Unfortunately for them, that was last season. This season they resumed their long march to nowhere. At last week’s trading deadline, division rival Philadelphia got Chris Webber and division rival Boston got Antoine Walker back. Weeks before, division rival New Jersey got Vince Carter.
Thomas got Malik Rose, Mo Taylor, two No. 1 picks and grief.
On the back of the New York Daily News was a full-page picture of Thomas looking wan, next to the words, “DUNCE CAP.”
On the back of the New York Post was a full-page picture of Thomas, looking agitated, with the words, “BUM DEALS.”
These days among the Knicks, struggling at 23-33, one takes one’s silver linings where, and if, one can find them. Assistant coach Brendan Suhr handed Thomas the Post page with a picture of Pope John Paul II on the front and Isiah and “BUM DEALS” on the back.
“Take that home and show your daughter,” Suhr said. “You and the pope!”
Exactly. In the world capital of the culture of celebrity, John Paul II and Isiah Thomas are the same thing: stars. It was why the city fell at Thomas’ feet when he replaced shy, retiring Scott Layden 15 months ago and began giving everyone what they craved most and hadn’t had in years ... action!
Thomas backed up the truck, unloading Coach Don Chaney, Keith Van Horn, Antonio McDyess, Howard Eisley, Charlie Ward, Clarence Weatherspoon, Michael Doleac, Shandon Anderson, Othella Harrington and Frank Williams.

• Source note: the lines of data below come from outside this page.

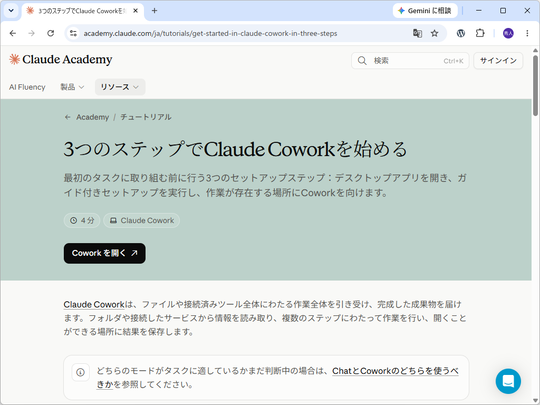Image resolution: width=540 pixels, height=405 pixels.
Task: Bookmark this page with the star icon
Action: pyautogui.click(x=434, y=33)
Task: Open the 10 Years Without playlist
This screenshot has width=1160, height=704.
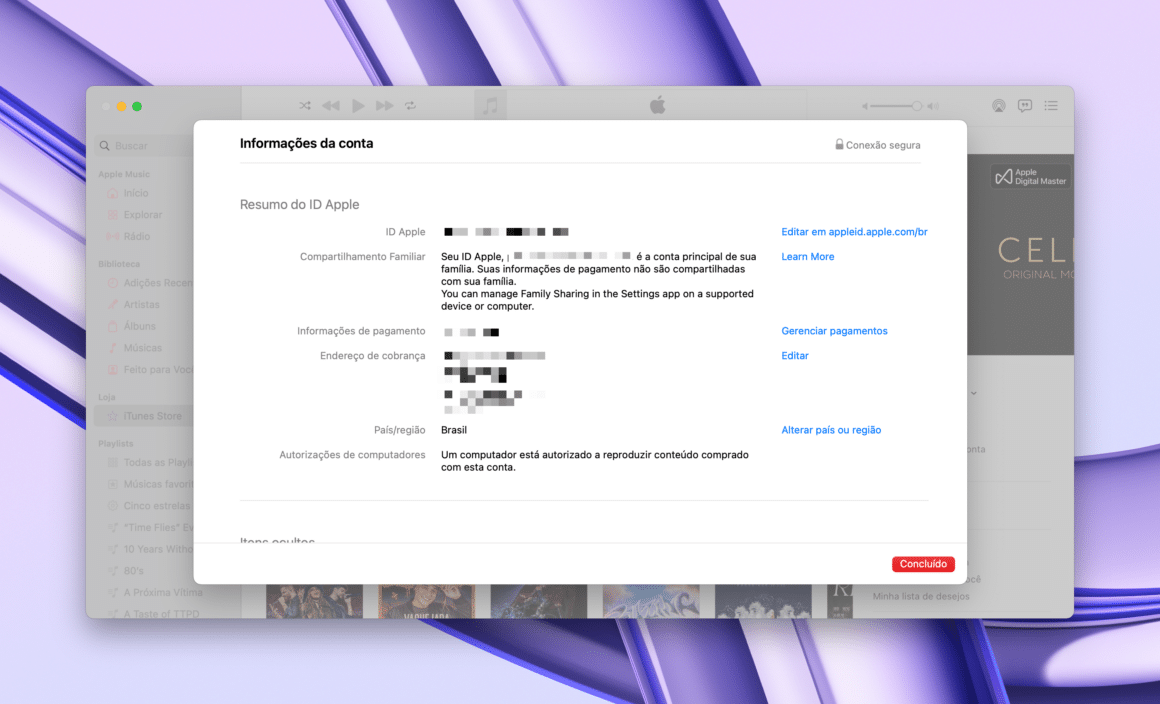Action: (143, 549)
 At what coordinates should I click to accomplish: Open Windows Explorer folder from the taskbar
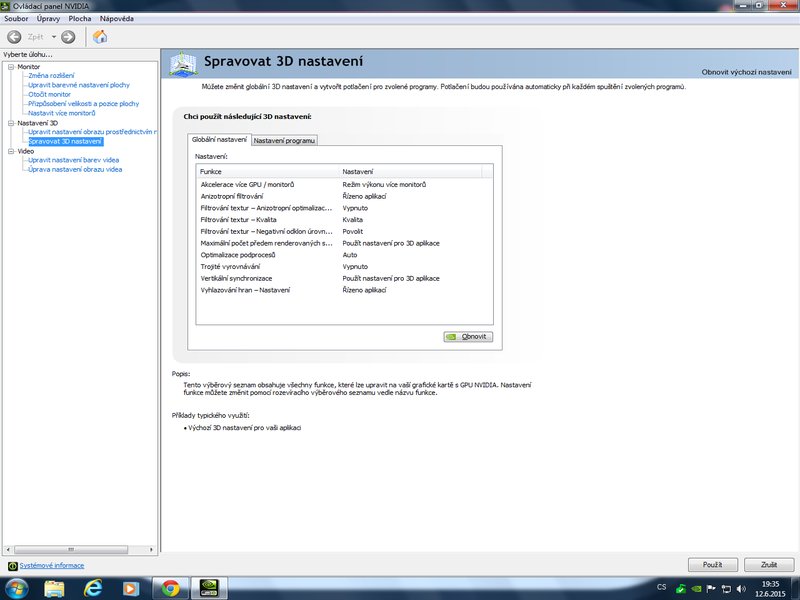point(55,587)
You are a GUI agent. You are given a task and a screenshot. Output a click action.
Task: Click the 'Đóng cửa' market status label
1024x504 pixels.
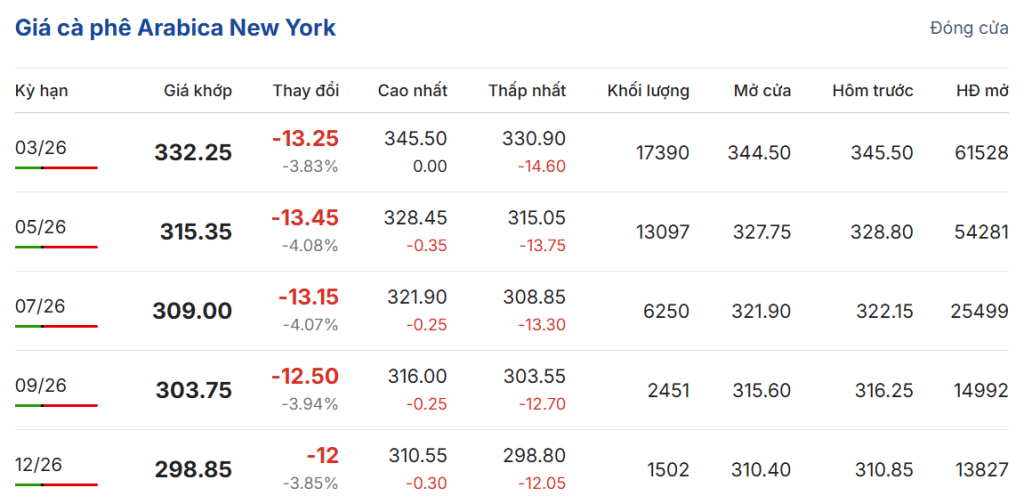pyautogui.click(x=968, y=28)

The Knicks were 10-18 when Thomas arrived and 25-27 on Feb. 8, when they almost threw him the first midseason parade. Madison Square Garden President James Dolan said they could go “all the way.” After a Feb. 27 victory in Miami over the 21-29 Heat, a WFAN host crowed, “The Knicks are back! The Knicks are back!”
They didn’t even make it to .500, finishing 39-43, although that was good enough for No. 7 in the East. They lasted four games in the playoffs, all losses to the Nets.

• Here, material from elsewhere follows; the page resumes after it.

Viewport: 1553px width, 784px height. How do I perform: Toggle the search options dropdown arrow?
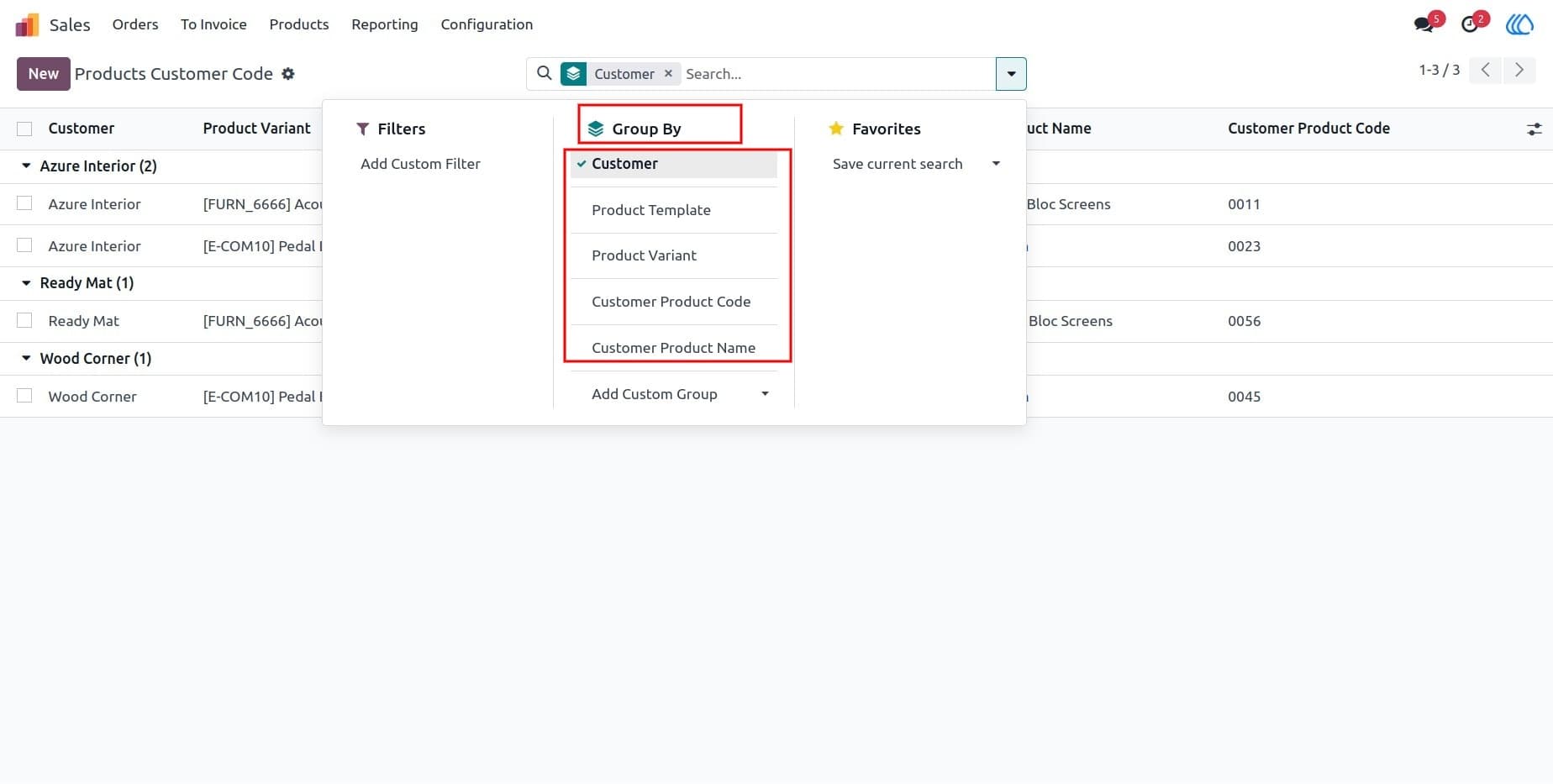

This season, they started slowly and the new people began getting recycled too. Before Coach Lenny Wilkens “resigned,” Thomas sent his assistant, Mark Aguirre, downstairs to join Wilkens’ staff, and there was an awkward moment when Aguirre and Suhr negotiated for the last remaining chair on the front row.
Around here, they’re not particular about who’s being shipped out as long as someone is, and Thomas has done the most dangerous thing of all. He raised expectations.
By turns, Thomas is surprised (“One thing I’ve never been called, is stupid”) and resolute (“They’ve never met anyone like me”), but he understands it.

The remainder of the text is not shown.